## Data shown
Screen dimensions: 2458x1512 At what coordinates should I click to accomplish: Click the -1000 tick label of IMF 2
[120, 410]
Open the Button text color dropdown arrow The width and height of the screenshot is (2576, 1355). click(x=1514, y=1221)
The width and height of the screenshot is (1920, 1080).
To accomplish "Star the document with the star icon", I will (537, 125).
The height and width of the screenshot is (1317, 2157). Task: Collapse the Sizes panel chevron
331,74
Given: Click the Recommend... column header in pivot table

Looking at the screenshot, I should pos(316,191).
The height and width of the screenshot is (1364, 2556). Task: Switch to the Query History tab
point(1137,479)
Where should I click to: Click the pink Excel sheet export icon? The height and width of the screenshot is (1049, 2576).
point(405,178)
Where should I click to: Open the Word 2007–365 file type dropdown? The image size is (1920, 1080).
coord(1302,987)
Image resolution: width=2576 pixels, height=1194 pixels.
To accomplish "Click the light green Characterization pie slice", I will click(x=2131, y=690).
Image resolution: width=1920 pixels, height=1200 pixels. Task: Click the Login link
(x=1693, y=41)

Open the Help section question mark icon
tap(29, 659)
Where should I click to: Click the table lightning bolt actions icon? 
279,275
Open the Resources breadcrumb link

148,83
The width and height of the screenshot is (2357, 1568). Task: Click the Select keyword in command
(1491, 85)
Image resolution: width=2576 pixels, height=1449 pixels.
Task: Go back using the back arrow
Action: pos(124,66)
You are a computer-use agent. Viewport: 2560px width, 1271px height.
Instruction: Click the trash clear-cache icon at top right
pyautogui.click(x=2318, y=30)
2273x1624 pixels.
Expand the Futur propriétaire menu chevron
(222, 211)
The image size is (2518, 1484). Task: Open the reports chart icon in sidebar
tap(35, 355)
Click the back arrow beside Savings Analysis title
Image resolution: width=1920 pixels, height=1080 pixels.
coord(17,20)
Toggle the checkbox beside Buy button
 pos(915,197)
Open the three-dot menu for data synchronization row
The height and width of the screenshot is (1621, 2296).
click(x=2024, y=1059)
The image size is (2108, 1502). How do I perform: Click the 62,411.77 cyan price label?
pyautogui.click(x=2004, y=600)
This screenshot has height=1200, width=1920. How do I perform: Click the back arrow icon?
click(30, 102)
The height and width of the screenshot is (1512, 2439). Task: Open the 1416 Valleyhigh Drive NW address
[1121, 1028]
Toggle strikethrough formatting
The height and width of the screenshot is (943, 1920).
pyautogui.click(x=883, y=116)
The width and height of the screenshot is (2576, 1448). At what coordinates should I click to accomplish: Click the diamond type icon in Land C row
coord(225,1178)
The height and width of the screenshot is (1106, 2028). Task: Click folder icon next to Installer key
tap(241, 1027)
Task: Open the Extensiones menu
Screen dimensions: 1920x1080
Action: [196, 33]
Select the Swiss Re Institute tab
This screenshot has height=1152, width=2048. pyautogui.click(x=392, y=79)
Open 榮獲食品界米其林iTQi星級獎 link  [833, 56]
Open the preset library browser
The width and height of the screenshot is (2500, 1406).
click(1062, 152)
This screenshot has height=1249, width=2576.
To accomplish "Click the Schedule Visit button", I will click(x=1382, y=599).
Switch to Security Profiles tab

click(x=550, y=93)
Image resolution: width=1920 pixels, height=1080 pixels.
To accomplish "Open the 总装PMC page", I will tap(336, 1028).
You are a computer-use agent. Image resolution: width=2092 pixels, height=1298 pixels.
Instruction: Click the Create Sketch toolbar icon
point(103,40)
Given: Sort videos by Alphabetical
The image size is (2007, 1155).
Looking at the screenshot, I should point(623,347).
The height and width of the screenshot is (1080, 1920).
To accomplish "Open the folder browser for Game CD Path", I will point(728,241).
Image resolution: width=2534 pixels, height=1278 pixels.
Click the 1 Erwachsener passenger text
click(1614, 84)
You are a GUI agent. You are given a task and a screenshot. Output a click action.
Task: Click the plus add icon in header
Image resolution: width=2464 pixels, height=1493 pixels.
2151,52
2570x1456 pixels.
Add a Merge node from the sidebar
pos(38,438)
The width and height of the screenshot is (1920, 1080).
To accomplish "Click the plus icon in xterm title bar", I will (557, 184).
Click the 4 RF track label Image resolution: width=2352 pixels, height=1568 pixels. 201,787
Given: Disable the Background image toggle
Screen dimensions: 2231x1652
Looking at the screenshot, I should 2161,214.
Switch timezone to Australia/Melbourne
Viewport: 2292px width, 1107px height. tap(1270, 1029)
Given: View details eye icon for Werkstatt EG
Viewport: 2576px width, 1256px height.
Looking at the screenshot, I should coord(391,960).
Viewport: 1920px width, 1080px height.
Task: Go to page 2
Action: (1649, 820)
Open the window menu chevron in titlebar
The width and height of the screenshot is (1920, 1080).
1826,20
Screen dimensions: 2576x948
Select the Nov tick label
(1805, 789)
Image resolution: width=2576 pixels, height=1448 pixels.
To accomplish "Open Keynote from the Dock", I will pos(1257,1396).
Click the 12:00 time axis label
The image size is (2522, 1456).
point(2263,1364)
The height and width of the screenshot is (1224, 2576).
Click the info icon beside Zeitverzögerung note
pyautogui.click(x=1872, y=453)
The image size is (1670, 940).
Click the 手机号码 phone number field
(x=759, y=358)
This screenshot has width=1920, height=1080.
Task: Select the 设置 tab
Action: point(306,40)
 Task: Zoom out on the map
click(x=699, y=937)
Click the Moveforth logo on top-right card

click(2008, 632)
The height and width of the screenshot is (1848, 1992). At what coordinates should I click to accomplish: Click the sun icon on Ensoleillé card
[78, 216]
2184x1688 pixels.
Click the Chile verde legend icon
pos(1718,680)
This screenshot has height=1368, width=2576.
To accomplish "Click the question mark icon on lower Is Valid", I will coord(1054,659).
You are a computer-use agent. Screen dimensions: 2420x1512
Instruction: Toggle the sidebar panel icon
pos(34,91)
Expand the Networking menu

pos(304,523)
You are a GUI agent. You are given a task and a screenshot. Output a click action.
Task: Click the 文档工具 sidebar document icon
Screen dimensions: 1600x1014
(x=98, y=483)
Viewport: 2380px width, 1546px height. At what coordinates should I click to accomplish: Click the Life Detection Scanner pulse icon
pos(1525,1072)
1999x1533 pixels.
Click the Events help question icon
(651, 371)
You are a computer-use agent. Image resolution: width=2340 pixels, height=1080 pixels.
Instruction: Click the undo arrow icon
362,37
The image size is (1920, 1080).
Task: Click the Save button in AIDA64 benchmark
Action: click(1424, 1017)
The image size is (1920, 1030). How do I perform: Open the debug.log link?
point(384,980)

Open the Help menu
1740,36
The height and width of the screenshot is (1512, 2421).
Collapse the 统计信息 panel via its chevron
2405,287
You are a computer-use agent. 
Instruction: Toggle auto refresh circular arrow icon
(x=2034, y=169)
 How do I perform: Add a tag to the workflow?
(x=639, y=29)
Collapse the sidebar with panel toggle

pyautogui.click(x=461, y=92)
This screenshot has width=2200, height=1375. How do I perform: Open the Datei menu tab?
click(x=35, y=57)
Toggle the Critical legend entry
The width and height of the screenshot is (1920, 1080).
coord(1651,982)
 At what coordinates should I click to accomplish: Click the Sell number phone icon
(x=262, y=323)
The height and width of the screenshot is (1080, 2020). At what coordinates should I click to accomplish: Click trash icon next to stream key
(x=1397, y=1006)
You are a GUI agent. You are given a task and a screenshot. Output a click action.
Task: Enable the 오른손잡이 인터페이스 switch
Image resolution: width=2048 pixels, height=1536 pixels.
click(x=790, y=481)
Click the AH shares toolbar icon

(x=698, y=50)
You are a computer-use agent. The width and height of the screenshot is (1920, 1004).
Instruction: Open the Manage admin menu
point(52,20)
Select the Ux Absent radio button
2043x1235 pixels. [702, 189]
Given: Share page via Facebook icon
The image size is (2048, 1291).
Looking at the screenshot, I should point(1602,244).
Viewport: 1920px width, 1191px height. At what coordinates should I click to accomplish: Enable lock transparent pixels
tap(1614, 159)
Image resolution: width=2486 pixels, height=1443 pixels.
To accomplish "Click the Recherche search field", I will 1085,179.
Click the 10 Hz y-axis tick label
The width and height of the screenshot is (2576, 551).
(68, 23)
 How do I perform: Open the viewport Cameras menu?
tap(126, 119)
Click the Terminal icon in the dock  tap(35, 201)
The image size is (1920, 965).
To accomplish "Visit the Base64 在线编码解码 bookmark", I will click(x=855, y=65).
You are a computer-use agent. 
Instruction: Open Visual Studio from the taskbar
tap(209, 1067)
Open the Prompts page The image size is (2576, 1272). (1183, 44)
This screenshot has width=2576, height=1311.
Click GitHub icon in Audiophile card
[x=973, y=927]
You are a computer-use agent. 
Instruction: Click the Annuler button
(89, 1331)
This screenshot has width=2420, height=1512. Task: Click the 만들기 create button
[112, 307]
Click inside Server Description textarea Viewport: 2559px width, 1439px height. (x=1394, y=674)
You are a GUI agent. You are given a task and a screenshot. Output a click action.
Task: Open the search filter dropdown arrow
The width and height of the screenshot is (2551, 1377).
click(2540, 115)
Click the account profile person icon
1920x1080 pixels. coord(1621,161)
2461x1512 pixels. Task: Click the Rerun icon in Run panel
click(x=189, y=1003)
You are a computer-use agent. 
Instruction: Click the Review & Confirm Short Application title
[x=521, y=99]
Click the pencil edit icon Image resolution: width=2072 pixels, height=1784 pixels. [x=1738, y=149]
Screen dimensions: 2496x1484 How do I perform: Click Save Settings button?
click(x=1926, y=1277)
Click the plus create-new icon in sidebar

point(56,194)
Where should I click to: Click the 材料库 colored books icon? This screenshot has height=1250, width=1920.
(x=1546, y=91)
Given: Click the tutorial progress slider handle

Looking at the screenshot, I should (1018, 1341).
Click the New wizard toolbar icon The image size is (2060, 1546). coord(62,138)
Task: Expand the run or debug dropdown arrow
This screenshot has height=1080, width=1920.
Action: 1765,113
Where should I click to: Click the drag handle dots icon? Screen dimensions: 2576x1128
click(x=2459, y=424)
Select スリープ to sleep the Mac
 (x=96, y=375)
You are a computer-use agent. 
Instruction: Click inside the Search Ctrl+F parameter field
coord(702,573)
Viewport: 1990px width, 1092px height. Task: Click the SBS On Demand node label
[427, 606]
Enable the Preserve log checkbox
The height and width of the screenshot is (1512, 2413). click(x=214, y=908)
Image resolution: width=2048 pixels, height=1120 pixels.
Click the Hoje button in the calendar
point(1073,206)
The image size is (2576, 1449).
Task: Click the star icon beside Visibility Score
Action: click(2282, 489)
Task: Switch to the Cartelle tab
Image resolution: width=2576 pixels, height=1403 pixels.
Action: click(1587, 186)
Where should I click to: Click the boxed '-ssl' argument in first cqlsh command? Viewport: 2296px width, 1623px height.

## Exercise aim
The stretch of entries above that starts with the line containing "2184x1688 pixels." and goes on through the line containing "The height and width of the screenshot is (1512, 2421)." is to be transcribed exactly, and no other line is to be transcribed.

## Answer below
2184x1688 pixels.
Click the Chile verde legend icon
pos(1718,680)
This screenshot has height=1368, width=2576.
To accomplish "Click the question mark icon on lower Is Valid", I will coord(1054,659).
You are a computer-use agent. Screen dimensions: 2420x1512
Instruction: Toggle the sidebar panel icon
pos(34,91)
Expand the Networking menu

pos(304,523)
You are a GUI agent. You are given a task and a screenshot. Output a click action.
Task: Click the 文档工具 sidebar document icon
Screen dimensions: 1600x1014
(x=98, y=483)
Viewport: 2380px width, 1546px height. At what coordinates should I click to accomplish: Click the Life Detection Scanner pulse icon
pos(1525,1072)
1999x1533 pixels.
Click the Events help question icon
(651, 371)
You are a computer-use agent. Image resolution: width=2340 pixels, height=1080 pixels.
Instruction: Click the undo arrow icon
362,37
The image size is (1920, 1080).
Task: Click the Save button in AIDA64 benchmark
Action: click(1424, 1017)
The image size is (1920, 1030). How do I perform: Open the debug.log link?
point(384,980)

Open the Help menu
1740,36
The height and width of the screenshot is (1512, 2421).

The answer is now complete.